This week marks the release of a significant refactor as part of a focussed round of efficiency improvements set out to target the low level communication interfaces used by Gateway and Host. This specific change comprises of a change to the RPC (Remote Procedure Call) protocol used to distribute requests and receive responses from Host. RPC uses the client-server model to define procedures which suspend the caller whilst executing on the receiver. It allows two machines to perform a single synchronous operation when connected over a network where latency is otherwise a crippling factor.
In the last round of improvements we significantly reduced the number of RPC connections between Gateway and Host by streaming requests to the Host rather than sending one-by-one. This reduced latency, but didn’t affect the way Host returned payload to Gateway, which still required a connection per response.

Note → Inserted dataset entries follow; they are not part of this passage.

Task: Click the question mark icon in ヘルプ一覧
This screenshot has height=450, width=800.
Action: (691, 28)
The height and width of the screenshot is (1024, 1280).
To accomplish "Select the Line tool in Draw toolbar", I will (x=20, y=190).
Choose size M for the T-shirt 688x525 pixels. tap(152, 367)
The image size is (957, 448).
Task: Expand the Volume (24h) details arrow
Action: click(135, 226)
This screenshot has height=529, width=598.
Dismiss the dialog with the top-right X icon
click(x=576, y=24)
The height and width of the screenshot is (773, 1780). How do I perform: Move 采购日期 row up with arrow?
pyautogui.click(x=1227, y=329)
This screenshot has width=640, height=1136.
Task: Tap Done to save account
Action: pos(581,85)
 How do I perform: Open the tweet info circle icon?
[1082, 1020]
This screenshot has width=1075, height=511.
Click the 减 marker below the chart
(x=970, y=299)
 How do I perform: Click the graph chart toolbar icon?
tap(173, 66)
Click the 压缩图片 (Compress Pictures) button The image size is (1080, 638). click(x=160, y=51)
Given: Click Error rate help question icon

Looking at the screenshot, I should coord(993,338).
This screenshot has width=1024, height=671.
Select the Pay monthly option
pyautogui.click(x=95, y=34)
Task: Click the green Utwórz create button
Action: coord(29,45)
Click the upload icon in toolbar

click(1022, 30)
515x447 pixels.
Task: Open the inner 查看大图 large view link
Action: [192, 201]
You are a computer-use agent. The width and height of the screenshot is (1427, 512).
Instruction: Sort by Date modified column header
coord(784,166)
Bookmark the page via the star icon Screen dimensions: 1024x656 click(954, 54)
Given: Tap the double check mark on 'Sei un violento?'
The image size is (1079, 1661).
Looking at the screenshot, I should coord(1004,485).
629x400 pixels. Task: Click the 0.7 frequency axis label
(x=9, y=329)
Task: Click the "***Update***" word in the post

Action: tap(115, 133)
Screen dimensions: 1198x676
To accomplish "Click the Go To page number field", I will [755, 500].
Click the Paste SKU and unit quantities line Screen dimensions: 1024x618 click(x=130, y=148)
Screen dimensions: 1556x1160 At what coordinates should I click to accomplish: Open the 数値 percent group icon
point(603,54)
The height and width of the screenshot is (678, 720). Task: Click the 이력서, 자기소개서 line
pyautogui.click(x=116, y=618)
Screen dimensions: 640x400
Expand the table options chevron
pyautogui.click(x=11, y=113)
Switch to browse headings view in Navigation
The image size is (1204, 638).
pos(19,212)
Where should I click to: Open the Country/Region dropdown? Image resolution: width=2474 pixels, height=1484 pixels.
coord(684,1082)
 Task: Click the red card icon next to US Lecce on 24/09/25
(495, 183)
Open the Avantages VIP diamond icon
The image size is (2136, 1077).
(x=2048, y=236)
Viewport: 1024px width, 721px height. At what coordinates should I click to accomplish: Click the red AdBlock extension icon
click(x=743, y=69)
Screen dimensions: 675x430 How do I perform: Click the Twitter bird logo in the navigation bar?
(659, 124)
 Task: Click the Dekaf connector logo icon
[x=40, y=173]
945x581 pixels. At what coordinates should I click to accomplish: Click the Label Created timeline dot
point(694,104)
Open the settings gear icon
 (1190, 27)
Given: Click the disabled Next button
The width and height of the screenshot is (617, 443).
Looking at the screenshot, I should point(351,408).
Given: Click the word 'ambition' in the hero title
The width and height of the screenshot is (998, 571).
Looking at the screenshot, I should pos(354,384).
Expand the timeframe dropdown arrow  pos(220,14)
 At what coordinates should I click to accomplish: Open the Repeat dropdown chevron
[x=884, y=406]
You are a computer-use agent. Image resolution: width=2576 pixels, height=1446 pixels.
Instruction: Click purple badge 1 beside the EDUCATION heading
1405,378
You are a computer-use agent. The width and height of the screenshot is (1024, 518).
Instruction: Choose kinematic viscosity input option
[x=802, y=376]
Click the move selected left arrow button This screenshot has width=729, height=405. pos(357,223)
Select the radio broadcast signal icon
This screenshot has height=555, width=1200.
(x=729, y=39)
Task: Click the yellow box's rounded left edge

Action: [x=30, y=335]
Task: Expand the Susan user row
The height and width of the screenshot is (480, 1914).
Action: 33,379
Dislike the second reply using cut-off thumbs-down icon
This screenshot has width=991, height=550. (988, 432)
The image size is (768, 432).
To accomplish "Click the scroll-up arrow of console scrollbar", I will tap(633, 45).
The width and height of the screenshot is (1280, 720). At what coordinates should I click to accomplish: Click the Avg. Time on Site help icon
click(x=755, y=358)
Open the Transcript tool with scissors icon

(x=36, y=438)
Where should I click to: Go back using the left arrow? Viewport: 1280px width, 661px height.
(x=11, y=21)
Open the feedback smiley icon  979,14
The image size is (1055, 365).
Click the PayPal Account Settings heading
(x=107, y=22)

In this release we removed the response method and adjusted the protocol that streams requests to the Host to also accept a stream of responses back, reducing the entire process to a single stream. This is made possible through gRPCs support for bi-directional streaming which takes advantage of the multiplexing capabilities of the http/2 protocol whilst structuring payload with Protocol Buffers, a serialization method with its own markup interface definition language.
In slightly less technical terms, this allows Gateway to asynchronously send unfulfilled requests to each Host whilst simultaneously receiving responses, all over a single connection. This reduces the number of open connections to the Gateway, removes the latency caused by establishing a new http/2 connection and only requires headers to be sent once.
One obstacle when moving to a fully bi-directional stream was migrating the concurrent request limiter method from Host to Gateway. With a single stream it was possible for a Host to suspend the RPC method by limiting the number of asynchronous operations using Channel Buffering. When the stream is bi-directional, the logic which previously provided a strict coupling between the RPC method and Hosts local request buffer became too fragile, so it was moved to Gateway.
The new logic stores the number of requests that are reserved by the Host, placing a temporary pause on the RPC method until the Host has satisfied enough requests to fall below the threshold. As some of you may have noticed last week, there were some teething problems with the first release. Under certain conditions where latency from one Host causes the request to be reassigned to another, Gateway was not successfully deducting the count of requests from the first, eventually causing the RPC method to indefinitely lock. After a quick refactor I can now report that the process is working as expected and having a significant positive effect on latency and a reduction in Gateway CPU usage.